In all the discussion about setting a new minimum wage, with its focus on the proposals and counter-proposals of business and labor organizations, it can be easy to lose sight of what it costs urban workers to subsist in Honduras. The Honduran government has defined this as the cost of the canasta basica alimenticia, a monthly supply of 32 basic products that feeds a family of six.
In 2008, Honduras' labor minister said the cost of the canasta basica was 6,800 lempiras ($360 US). The minimum wage then was just half that amount.
Rampant speculation in 2008 was driving up the cost of beans. When the minimum wage was last set, Honduras had the most expensive canasta basica in all of Central America.
When he set a new minimum wage in December 2008, Manuel Zelaya explicitly placed it at 500 lempiras less than what it would cost a worker to buy the components of the canasta basica at that time.
Yet the claim being made today is that the canasta basica costs a fraction of its 2008 price, a claim that if true, would justify (in some measure) a lower minimum wage. How is this estimate being produced?
COHEP says the canasta basica cost is about 4,400 lempiras per month, basing their estimate on pricing the goods at the Tegucigalpa government-subsidized supermarket called Banasupro and the wholesale market in Tegucigalpa. This is well under the current minimum wage of 5,500 lempiras.
The workers unions, in contrast, suggest the canasta basica costs about 6,300 lempiras a month in the stores where their employees actually typically shop. The difference between the two sides comes to about $100 (US) a month.

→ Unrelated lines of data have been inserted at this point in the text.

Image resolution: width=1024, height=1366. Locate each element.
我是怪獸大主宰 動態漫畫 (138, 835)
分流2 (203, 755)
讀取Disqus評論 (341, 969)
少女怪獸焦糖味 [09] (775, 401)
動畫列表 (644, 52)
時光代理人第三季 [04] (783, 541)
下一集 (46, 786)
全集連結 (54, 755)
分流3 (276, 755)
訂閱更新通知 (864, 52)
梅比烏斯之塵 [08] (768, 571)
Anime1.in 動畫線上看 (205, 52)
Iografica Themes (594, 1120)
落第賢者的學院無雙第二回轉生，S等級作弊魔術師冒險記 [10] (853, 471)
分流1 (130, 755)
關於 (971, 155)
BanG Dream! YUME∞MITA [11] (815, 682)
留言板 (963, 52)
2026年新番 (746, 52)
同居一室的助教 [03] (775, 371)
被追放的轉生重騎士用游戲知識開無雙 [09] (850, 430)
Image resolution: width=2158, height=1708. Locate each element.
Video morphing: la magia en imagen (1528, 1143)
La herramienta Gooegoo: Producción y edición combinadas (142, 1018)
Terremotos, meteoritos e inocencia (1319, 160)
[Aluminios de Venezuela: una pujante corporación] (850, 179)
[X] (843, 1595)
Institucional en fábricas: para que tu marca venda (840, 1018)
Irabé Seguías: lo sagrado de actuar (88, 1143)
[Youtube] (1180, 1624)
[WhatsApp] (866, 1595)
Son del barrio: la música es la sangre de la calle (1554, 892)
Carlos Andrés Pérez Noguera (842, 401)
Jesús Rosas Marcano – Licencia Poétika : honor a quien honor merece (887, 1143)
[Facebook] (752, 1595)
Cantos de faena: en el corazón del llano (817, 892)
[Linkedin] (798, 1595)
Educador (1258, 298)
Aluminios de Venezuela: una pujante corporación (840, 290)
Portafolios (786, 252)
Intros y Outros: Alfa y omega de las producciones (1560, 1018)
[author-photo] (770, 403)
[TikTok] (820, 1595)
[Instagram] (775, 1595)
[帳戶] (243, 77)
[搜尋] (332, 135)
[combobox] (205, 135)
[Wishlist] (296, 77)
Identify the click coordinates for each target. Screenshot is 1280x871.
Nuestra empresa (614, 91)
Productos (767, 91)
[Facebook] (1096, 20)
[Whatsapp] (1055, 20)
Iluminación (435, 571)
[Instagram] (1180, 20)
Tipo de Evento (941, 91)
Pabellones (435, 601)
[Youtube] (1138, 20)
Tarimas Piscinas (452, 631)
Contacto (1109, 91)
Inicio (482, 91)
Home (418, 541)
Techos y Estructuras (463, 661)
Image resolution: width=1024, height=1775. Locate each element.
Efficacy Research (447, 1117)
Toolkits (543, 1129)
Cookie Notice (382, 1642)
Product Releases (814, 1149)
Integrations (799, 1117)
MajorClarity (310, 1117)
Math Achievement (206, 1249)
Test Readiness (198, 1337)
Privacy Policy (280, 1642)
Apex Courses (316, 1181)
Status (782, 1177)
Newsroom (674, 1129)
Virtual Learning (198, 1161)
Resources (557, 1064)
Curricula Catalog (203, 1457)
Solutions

The Instituto Nacional de Estadistica (INE) calculates the prices of the constituents of the canasta basica in a quite different manner from that used by COHEP. INE collects prices from six retail markets in a specific city, for a given week, as well as in seven supermarkets, 46 pulperias and two farmer's markets in the same city, and for each category calculates an average price. These four averages are then averaged to get a price for a given item in the canasta basica. You can find the weekly price reports for 2006 to 2008 for several cities on the INE's website here.
The Banco Central de Honduras then use these prices and applies them to a standard amount of each item sufficient to feed a family of six for a month, and calculates the cost of the canasta basica.
What COHEP did, in contrast, is go to a wholesale food market and to a government subsidized supermarket, a disingenuous selection of prices that systematically profoundly underestimates the real cost of the canasta basica.
Current INE estimates, and in fact, any of those for 2009-2010, are not available online. But one thing is clear: proposing a minimum wage based on low prices very few Hondurans will actually be able to obtain would make the minimum wage something far different from a living wage.
La Prensa noted in August that, in general, prices have continued to increase throughout all of 2009 and 2010. Bean prices increased $0.80 a pound just in the month of August, largely due to speculation. Vegetable prices have increased rapidly as the persistent heavy rains damage field crops. To the extent that these prices are not reflected in neighboring Central American countries for the same commodities, and they are not, this indicates significant market price manipulation in Honduras.
When Porfirio Lobo Sosa was sworn in in January, 72 percent of Hondurans lived in households that didn't have access to even the canasta basica according to a European Union study, creating a serious food security problem for Honduras. That's 5.7 million people. A further 1.5 million Hondurans lived in households that earned enough to pay for the canasta basica every month, but not enough to afford housing, health care, transportation, education, etc. That leaves just 800,000 people in Honduras, according to the study, in households with incomes that adequately support them.
And that is what is at stake in the current negotiation, if we step back and think about how wages affect people's ability to survive.